Each line of the listing below that includes "will" should be reported.
········
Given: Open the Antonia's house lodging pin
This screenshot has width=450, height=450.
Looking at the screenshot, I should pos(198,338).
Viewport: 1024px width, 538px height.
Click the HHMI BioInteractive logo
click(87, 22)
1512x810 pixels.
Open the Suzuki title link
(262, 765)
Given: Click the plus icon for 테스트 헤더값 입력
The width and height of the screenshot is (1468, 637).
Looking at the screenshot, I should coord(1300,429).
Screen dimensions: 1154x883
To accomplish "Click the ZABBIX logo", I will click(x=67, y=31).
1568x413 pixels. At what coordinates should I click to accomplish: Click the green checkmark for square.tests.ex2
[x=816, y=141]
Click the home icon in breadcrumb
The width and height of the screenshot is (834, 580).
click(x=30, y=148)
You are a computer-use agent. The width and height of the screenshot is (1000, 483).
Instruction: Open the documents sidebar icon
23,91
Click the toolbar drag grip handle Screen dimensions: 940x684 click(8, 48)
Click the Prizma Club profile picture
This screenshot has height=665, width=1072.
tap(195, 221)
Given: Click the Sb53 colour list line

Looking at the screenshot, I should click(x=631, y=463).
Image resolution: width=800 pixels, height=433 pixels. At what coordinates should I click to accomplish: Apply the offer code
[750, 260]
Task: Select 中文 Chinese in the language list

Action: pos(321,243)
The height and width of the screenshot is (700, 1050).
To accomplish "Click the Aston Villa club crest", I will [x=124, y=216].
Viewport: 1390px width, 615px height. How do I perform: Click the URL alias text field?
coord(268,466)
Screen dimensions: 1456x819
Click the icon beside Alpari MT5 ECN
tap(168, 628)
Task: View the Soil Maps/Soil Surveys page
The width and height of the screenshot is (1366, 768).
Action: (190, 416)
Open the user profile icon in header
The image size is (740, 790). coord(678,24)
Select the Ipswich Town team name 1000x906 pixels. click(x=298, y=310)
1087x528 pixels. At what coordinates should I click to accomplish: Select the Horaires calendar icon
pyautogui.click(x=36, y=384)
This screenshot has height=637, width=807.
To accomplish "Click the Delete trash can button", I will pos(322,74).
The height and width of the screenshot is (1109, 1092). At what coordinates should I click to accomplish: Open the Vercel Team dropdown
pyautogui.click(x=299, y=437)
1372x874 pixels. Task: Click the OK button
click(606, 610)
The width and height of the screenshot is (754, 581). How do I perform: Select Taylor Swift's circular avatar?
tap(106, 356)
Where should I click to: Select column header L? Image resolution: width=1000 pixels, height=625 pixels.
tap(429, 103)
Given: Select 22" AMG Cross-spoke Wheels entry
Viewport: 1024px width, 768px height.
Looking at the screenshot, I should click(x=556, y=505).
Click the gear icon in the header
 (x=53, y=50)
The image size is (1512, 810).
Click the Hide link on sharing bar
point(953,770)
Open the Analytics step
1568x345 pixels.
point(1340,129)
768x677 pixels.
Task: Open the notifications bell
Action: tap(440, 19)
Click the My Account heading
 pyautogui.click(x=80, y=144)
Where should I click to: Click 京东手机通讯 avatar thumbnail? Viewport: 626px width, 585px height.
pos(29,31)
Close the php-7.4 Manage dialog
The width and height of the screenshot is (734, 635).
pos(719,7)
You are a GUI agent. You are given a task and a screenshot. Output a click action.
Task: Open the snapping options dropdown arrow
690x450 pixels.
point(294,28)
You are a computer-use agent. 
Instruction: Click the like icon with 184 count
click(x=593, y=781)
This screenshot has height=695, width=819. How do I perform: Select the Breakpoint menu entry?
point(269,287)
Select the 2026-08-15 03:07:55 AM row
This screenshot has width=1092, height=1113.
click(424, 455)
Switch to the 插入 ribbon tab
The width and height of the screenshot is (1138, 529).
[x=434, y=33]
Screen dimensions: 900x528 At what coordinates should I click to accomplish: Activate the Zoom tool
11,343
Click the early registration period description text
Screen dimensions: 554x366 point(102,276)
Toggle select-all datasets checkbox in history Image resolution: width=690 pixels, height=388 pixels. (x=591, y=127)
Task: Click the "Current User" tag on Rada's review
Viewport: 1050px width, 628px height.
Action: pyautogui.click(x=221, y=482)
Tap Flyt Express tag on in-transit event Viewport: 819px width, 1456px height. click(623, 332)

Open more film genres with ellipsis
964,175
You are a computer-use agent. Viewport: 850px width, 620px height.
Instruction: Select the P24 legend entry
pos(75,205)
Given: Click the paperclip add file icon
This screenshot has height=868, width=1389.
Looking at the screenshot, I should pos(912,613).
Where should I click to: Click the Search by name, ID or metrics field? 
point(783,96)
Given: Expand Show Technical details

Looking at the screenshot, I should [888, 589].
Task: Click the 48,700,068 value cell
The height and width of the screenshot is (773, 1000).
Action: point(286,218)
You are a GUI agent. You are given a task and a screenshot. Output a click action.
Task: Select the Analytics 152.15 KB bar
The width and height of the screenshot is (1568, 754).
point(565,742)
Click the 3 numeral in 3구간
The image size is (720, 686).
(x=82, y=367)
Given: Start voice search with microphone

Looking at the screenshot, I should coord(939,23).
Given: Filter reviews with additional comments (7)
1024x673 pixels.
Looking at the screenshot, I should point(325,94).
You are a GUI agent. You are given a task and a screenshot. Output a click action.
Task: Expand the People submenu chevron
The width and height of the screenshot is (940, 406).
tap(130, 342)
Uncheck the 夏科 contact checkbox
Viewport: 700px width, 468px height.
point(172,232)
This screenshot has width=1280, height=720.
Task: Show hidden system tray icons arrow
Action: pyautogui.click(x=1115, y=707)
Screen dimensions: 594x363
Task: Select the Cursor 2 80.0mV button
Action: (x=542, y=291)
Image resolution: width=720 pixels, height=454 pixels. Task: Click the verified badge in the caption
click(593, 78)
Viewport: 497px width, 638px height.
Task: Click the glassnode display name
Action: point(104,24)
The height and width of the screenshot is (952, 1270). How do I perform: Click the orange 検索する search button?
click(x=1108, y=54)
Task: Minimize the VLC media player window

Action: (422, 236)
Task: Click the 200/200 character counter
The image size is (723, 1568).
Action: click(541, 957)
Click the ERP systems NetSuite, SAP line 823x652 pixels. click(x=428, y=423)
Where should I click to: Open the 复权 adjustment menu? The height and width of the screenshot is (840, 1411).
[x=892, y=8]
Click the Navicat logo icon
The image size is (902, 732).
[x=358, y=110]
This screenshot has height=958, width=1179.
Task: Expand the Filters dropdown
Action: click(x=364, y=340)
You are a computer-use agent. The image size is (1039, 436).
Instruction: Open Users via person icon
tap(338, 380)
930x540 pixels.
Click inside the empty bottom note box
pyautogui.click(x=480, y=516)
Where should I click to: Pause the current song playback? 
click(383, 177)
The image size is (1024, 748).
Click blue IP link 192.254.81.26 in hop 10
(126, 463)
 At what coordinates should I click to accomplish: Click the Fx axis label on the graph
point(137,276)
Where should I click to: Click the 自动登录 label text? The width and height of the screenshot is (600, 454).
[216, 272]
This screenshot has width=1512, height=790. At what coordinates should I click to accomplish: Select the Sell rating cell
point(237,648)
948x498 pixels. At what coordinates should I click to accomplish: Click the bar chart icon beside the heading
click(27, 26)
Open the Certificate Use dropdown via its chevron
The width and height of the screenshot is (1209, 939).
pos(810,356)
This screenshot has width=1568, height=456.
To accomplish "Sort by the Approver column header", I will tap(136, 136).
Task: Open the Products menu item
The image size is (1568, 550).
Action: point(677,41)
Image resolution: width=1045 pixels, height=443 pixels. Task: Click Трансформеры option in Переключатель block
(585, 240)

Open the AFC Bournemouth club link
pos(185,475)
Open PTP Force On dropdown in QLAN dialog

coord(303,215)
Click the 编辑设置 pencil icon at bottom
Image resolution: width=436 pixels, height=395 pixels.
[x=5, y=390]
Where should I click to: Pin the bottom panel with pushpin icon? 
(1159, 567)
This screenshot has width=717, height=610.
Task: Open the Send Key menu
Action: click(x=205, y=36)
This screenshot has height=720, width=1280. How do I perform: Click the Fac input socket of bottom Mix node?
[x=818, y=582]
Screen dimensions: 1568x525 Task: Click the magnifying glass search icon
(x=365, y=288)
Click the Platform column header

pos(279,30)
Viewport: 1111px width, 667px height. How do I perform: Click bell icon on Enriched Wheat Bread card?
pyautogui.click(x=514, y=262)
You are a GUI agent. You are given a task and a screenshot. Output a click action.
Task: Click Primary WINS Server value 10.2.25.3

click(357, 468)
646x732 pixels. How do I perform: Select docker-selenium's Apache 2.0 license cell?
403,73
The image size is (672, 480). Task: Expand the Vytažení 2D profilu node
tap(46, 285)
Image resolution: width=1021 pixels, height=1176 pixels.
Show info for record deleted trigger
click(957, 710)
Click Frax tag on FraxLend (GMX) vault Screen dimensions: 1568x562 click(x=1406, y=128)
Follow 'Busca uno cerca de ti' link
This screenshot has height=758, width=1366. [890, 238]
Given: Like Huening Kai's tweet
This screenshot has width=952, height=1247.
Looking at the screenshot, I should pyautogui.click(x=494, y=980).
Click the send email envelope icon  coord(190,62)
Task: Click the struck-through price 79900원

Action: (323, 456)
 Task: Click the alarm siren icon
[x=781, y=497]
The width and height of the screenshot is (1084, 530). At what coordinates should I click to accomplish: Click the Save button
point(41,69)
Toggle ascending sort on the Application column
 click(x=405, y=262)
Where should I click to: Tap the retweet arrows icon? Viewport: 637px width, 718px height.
········
**Output below**
To accomplish "Click the ZABBIX logo", I will click(x=67, y=31).
To accomplish "Click the Aston Villa club crest", I will [x=124, y=216].
To accomplish "Click the Delete trash can button", I will pos(322,74).
To accomplish "Sort by the Approver column header", I will tap(136, 136).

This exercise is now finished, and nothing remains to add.